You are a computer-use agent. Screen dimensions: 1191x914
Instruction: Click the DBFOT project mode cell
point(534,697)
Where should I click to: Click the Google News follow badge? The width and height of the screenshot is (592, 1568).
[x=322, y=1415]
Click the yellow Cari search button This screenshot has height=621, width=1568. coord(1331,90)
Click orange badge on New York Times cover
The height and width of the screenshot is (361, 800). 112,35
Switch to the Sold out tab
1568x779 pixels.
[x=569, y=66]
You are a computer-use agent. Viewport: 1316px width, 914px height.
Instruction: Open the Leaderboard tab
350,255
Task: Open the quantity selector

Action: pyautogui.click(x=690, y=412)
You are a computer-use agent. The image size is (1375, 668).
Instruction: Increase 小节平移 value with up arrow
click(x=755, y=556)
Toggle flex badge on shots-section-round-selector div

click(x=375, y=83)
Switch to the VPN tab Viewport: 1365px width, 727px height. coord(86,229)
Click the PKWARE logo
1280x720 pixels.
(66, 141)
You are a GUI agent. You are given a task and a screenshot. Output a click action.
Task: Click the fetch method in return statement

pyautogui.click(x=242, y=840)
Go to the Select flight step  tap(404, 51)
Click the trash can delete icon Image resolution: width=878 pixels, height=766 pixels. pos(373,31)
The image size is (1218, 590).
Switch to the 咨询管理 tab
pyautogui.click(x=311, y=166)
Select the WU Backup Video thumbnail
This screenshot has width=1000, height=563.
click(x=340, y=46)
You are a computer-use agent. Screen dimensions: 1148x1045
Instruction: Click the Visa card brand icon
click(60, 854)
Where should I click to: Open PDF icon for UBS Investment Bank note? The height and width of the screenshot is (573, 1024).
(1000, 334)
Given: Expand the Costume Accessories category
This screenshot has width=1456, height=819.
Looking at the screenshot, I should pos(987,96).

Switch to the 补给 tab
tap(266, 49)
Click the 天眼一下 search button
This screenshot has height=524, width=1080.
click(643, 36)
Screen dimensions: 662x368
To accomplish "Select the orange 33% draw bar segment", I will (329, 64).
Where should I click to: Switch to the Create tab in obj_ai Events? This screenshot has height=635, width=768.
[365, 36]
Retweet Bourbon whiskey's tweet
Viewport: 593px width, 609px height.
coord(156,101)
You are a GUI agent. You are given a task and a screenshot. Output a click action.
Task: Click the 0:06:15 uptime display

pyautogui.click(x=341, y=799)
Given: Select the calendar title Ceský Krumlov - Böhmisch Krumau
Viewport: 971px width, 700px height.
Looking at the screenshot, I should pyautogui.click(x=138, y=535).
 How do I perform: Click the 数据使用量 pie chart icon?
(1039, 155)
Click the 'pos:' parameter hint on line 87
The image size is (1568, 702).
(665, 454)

## Work required
Everything from the line holding "Click the PKWARE logo" through the last line of the entries should be retyped exactly, with no other lines.

## Response
Click the PKWARE logo
1280x720 pixels.
(66, 141)
You are a GUI agent. You are given a task and a screenshot. Output a click action.
Task: Click the fetch method in return statement

pyautogui.click(x=242, y=840)
Go to the Select flight step  tap(404, 51)
Click the trash can delete icon Image resolution: width=878 pixels, height=766 pixels. pos(373,31)
The image size is (1218, 590).
Switch to the 咨询管理 tab
pyautogui.click(x=311, y=166)
Select the WU Backup Video thumbnail
This screenshot has width=1000, height=563.
click(x=340, y=46)
You are a computer-use agent. Screen dimensions: 1148x1045
Instruction: Click the Visa card brand icon
click(60, 854)
Where should I click to: Open PDF icon for UBS Investment Bank note? The height and width of the screenshot is (573, 1024).
(1000, 334)
Given: Expand the Costume Accessories category
This screenshot has width=1456, height=819.
Looking at the screenshot, I should pos(987,96).

Switch to the 补给 tab
tap(266, 49)
Click the 天眼一下 search button
This screenshot has height=524, width=1080.
click(643, 36)
Screen dimensions: 662x368
To accomplish "Select the orange 33% draw bar segment", I will (329, 64).
Where should I click to: Switch to the Create tab in obj_ai Events? This screenshot has height=635, width=768.
[365, 36]
Retweet Bourbon whiskey's tweet
Viewport: 593px width, 609px height.
coord(156,101)
You are a GUI agent. You are given a task and a screenshot. Output a click action.
Task: Click the 0:06:15 uptime display

pyautogui.click(x=341, y=799)
Given: Select the calendar title Ceský Krumlov - Böhmisch Krumau
Viewport: 971px width, 700px height.
Looking at the screenshot, I should pyautogui.click(x=138, y=535).
 How do I perform: Click the 数据使用量 pie chart icon?
(1039, 155)
Click the 'pos:' parameter hint on line 87
The image size is (1568, 702).
(665, 454)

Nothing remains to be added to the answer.